Navigating cyber insurance post-hard market

Tom Quy, senior vice president at Acrisure London Wholesale, argues that the cyber market can thrive through prioritising innovation and collaboration as carriers transition from remediation to proactive problem-solving.

After enduring a challenging hard market period we are now witnessing a resurgence of capital within the cyber insurance market – and with this comes the opportunity to solve the many client pain points which cyber insurance initially set out to address.

During the hard market, potential, new and existing clients were faced with insurers focused on remediating their books and wrestling loss ratios back under control. For brokers, as client advocates, this was a particularly challenging period, characterised by reduced coverage as well as a reluctance to expand product offerings into some of the less well-served industries and territories.

As we enter a new phase of the cyber market, moving from retreat and remediation to growth, there is an opportunity to revisit and resolve many of the issues previously set aside, and further establish cyber insurance as a crucial component of the broader insurance market.

Innovation across reinsurance and insurance

As a result of the hard market contraction, and more recently the requirement to support continued growth, the cyber reinsurance market has been driven to evolve and find innovative ways to access new capital. The consolidation of alternative sources of capital into the mainstream market, including the introduction of cyber cat bonds, broader ILS support, and expanded risk transfer options, have allowed the cyber market to stabilise and ultimately now provide the kind of capacity required to grow and solve coverage gaps that weren’t previously being met.

For the cyber market more generally, however, this is only half the story. The innovation seen within the reinsurance space will now need to be complemented by a similar level of innovation on the insurance side. Reshaping the cyber market's position will require the talented teams within the class to drive product development once again.

To seize the current opportunity, collaboration between all the various stakeholders within the cyber sector, as well as within other lines of insurance, is essential, re-focusing on underserved industries, new geographies, and leveraging specialist expertise to address customer needs and successfully close gaps in the market.

For example, until recently the maritime industry has been significantly underserved from a cyber insurance perspective, with inadequate pricing, coverage, and distribution strategies holding up the development of cyber insurance within one of the world’s largest industries. As a result of the cyber market opening up, however, we have recently started to observe promising examples of how stakeholders in both the maritime and cyber insurance markets are collaborating to deliver well designed products through close partnerships. Products that not only close protection gaps but target customer-specific pain points and are distributed in a way that can only be achieved through true partnership.

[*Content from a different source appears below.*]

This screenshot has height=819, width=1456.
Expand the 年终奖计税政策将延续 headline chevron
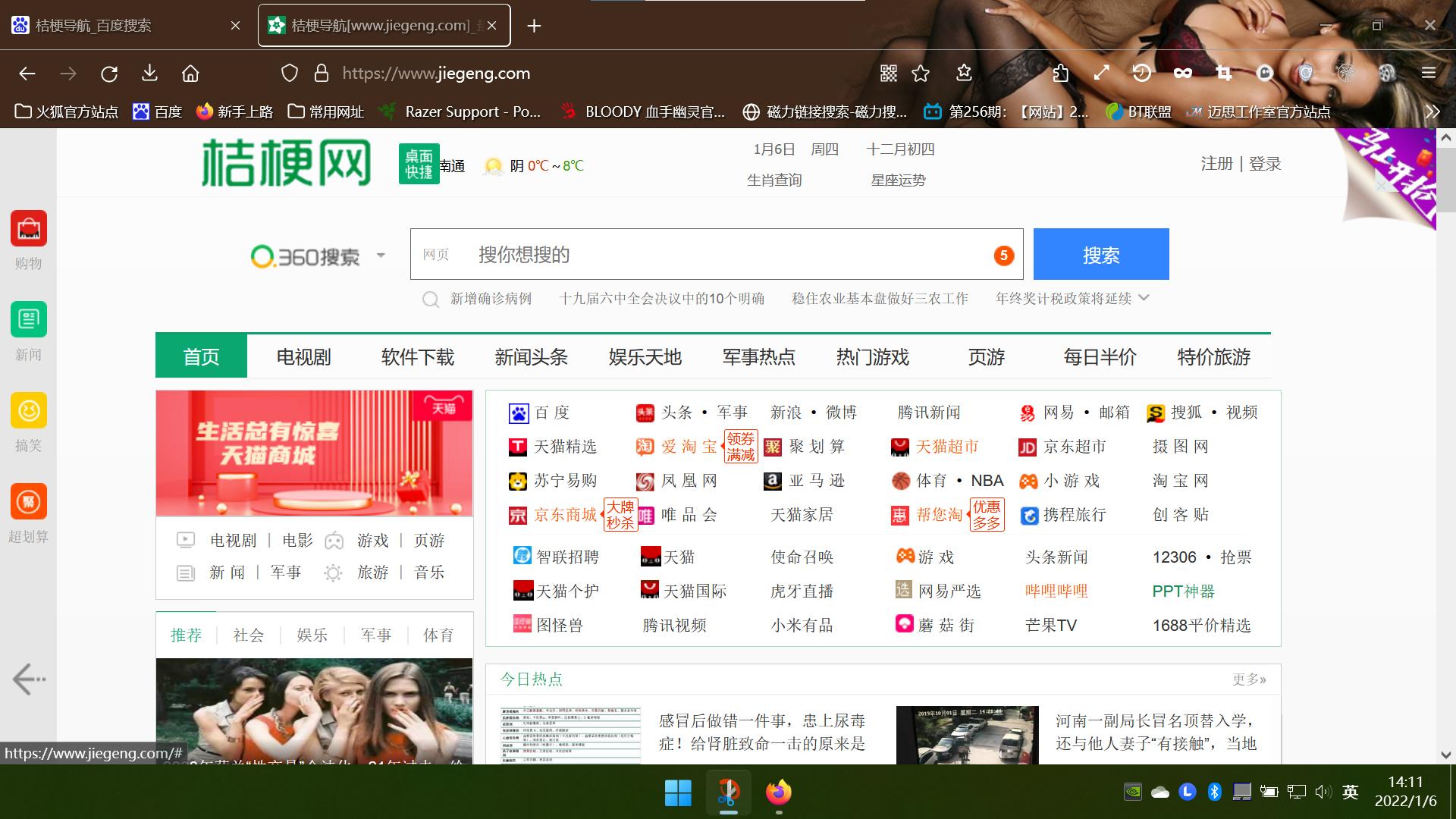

This same logic can be applied to SME businesses around the world, where we are still seeing incredibly low take-up rates for cyber insurance. There is a great deal of training and education needed in this part of the market to provide the expertise that can both evolve the product offering but equally enhance the sales and education experience for clients. Technology clearly has a major part to play here, and a willingness by the cyber insurance market to partner with those at the forefront of innovation in this space is a welcome sign of a recovering market, and one that can only assist with increasing uptake.

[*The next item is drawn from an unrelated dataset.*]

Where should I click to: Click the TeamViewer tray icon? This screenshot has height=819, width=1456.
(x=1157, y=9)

The London market and the role of specialist cyber brokers

At any one time, the London market represents around 25 percent of all cyber premium written globally. Innovation is imperative if London is to maintain its position as a global leader.

While the London market has proved robust in catering for cyber risks, as more long-standing and traditional cyber placements become better served, they also become better understood, allowing markets across the world to become more competitive.

Consequently, the London market’s need to address a broader set of customer demands goes hand in hand with the cyber market’s need to evolve. So, while the London market has recently demonstrated resilience in addressing outsized cyber losses, evolving customer demands necessitate continuous innovation if we are to maintain our position as a global leader in this field.

Indeed, intermediaries, who not only understand the intricacies of the cyber insurance landscape but also have their finger on the pulse of what customers want, are indispensable in fostering the kind of collaboration that will drive the market forward and manufacturing solutions that can significantly grow the cyber market over the coming years.

Highly specialised cyber brokers play a crucial role in aligning evolving customer expectations with insurer appetite, ensuring that market discussions focus on customer needs and facilitate collaboration.

As we move through 2024, the cyber market continues to hold massive promise, with the transition from remediation to proactive problem-solving being a significant factor in its ultimate trajectory. By prioritising innovation and collaboration, the cyber market not only stands to thrive but also has the potential to shape the broader landscape of the insurance industry.